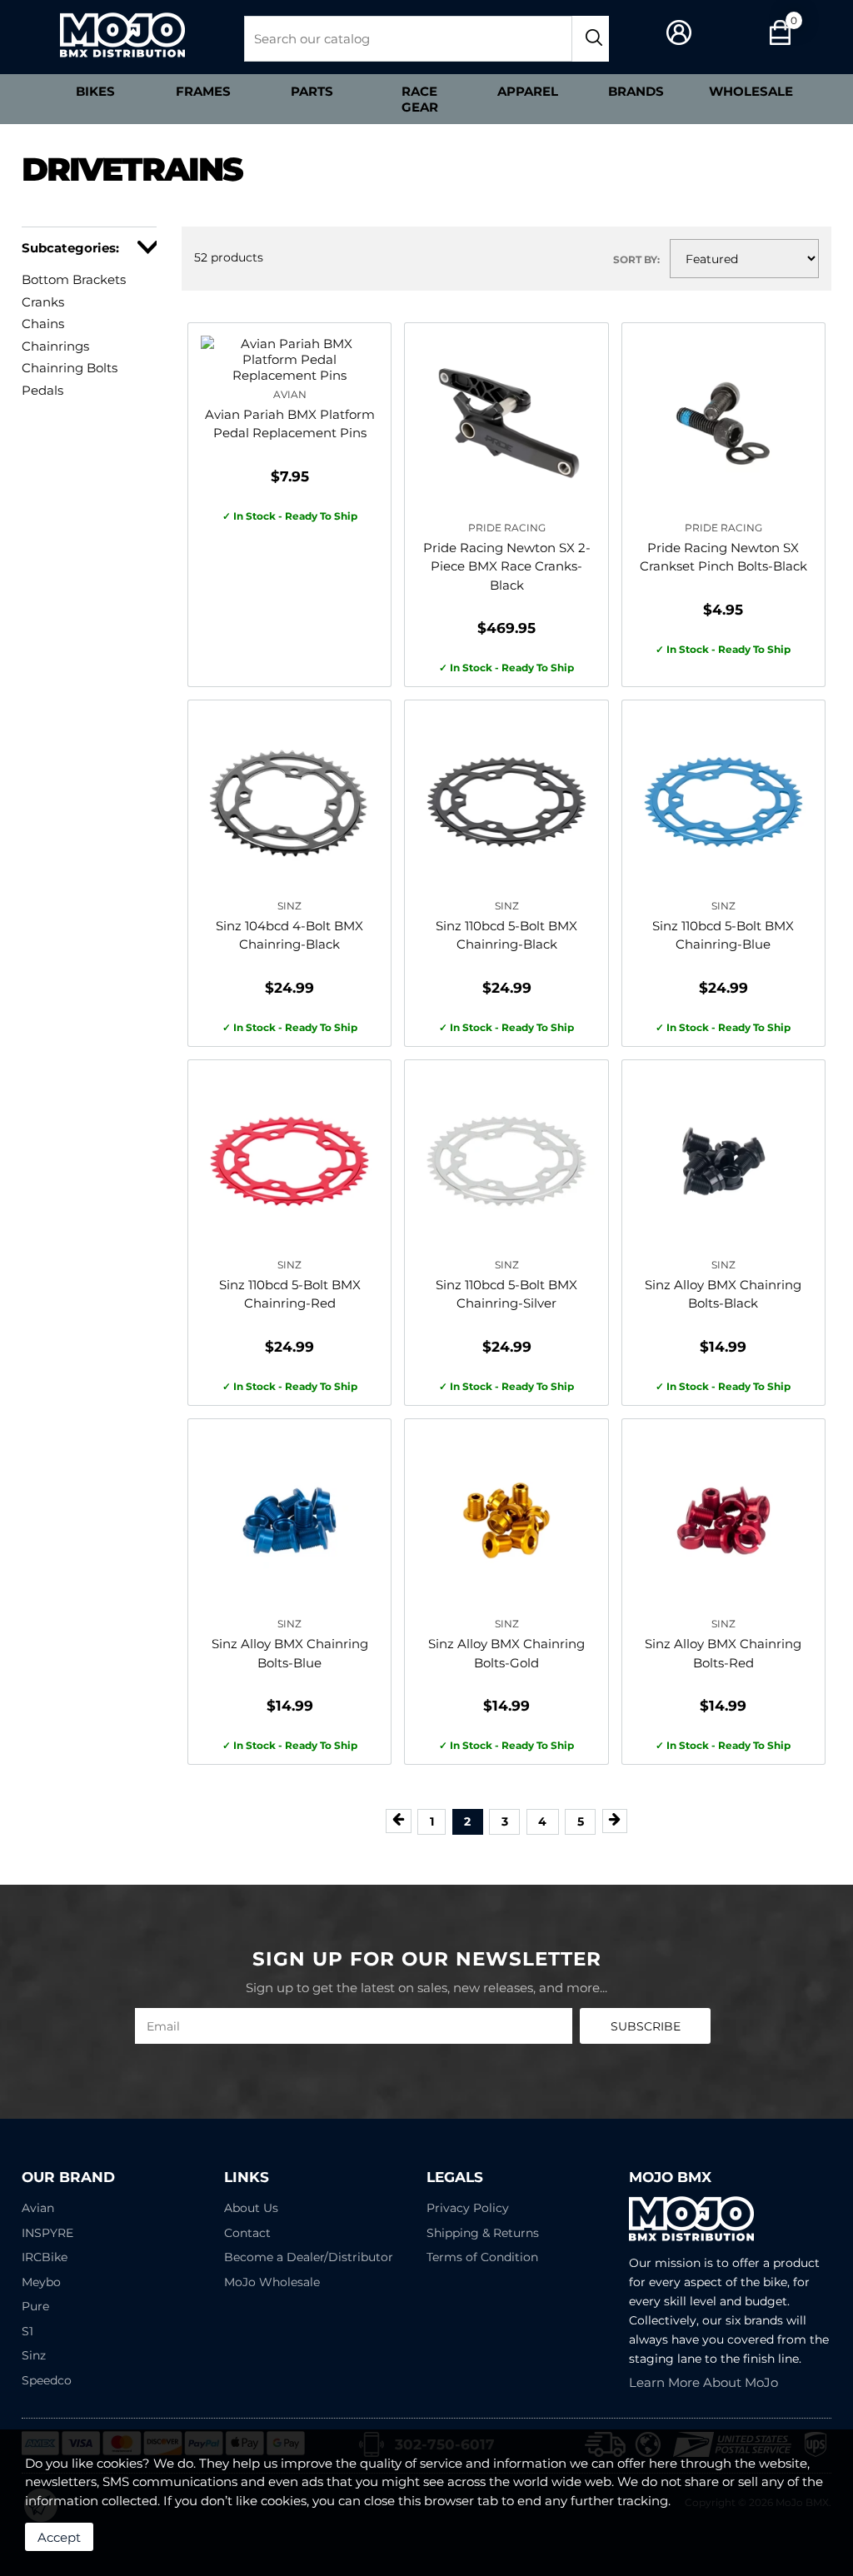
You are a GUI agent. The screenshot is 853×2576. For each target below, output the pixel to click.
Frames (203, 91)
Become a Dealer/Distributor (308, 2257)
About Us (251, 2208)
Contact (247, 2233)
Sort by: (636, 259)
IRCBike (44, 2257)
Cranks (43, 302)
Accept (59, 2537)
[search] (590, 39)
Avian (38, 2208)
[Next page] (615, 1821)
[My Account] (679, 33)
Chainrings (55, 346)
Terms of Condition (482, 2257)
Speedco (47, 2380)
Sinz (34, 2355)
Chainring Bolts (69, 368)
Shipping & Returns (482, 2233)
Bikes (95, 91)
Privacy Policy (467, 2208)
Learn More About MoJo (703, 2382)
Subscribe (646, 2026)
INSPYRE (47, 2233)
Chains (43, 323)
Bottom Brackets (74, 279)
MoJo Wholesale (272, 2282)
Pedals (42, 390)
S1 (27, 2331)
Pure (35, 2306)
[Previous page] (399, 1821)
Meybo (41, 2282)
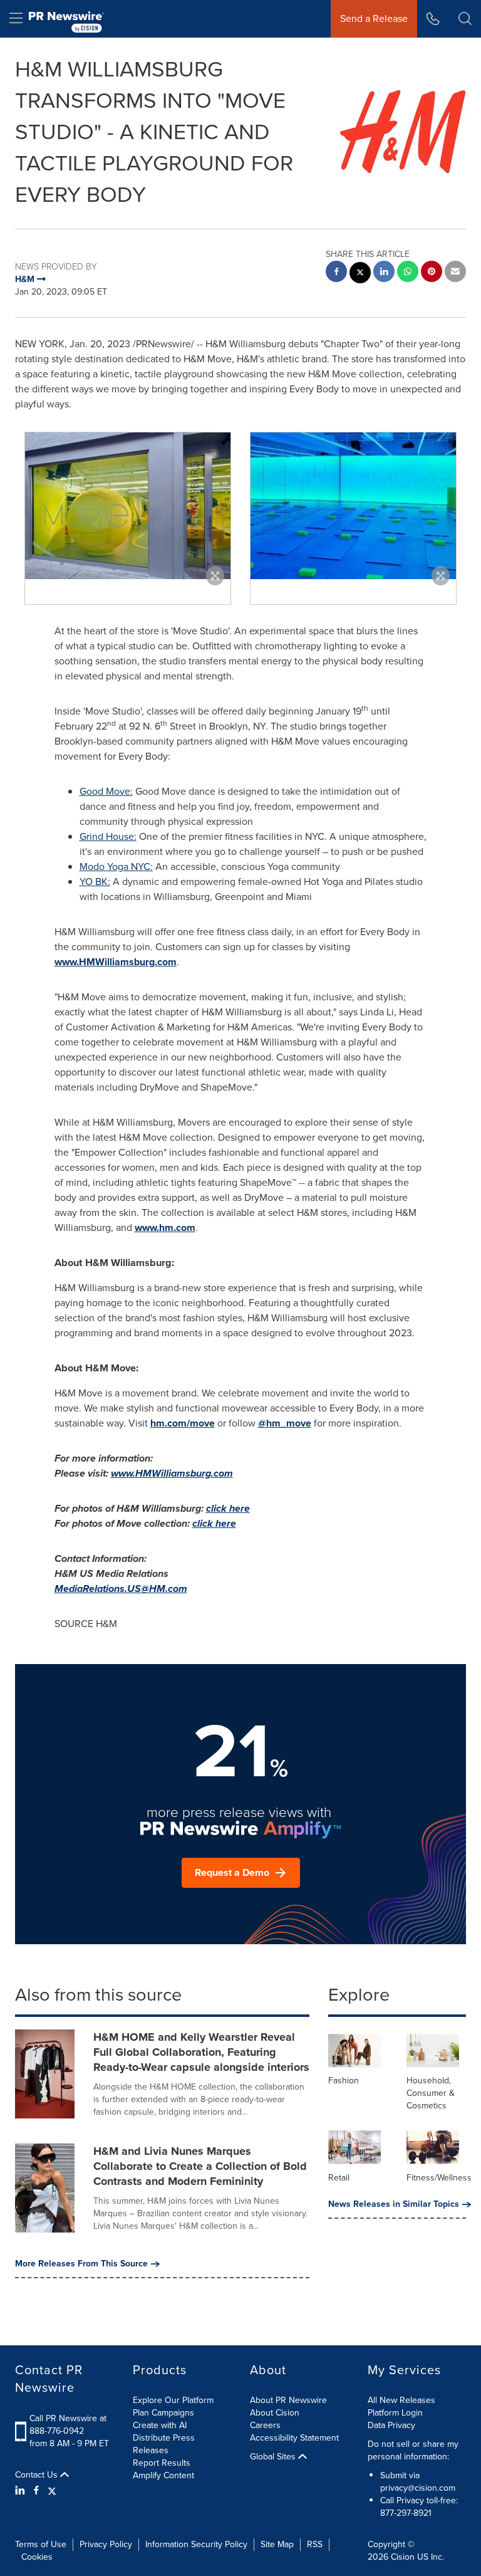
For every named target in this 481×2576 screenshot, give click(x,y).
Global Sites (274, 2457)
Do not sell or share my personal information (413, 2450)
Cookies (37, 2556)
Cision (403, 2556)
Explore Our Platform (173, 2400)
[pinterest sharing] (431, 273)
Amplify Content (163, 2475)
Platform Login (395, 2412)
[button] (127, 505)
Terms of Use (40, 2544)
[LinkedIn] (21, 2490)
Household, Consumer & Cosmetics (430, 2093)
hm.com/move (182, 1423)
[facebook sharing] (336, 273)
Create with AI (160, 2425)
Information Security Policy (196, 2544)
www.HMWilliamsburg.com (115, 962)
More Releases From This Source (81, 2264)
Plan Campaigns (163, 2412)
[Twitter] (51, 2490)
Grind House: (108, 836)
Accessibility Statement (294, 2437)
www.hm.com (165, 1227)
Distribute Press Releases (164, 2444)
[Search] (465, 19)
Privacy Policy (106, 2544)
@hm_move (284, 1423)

-- -- --

Beginning with the first line of the records, write out every line up to and including the one with "Meybo (41, 2282)", exactly, and omit all pictures.

You are a GUI agent. The screenshot is 853×2576. For each target below, output the pixel to click.
Frames (203, 91)
Become a Dealer/Distributor (308, 2257)
About Us (251, 2208)
Contact (247, 2233)
Sort by: (636, 259)
IRCBike (44, 2257)
Cranks (43, 302)
Accept (59, 2537)
[search] (590, 39)
Avian (38, 2208)
[Next page] (615, 1821)
[My Account] (679, 33)
Chainrings (55, 346)
Terms of Condition (482, 2257)
Speedco (47, 2380)
Sinz (34, 2355)
Chainring Bolts (69, 368)
Shipping & Returns (482, 2233)
Bikes (95, 91)
Privacy Policy (467, 2208)
Learn More About MoJo (703, 2382)
Subscribe (646, 2026)
INSPYRE (47, 2233)
Chains (43, 323)
Bottom Brackets (74, 279)
MoJo Wholesale (272, 2282)
Pedals (42, 390)
S1 (27, 2331)
Pure (35, 2306)
[Previous page] (399, 1821)
Meybo (41, 2282)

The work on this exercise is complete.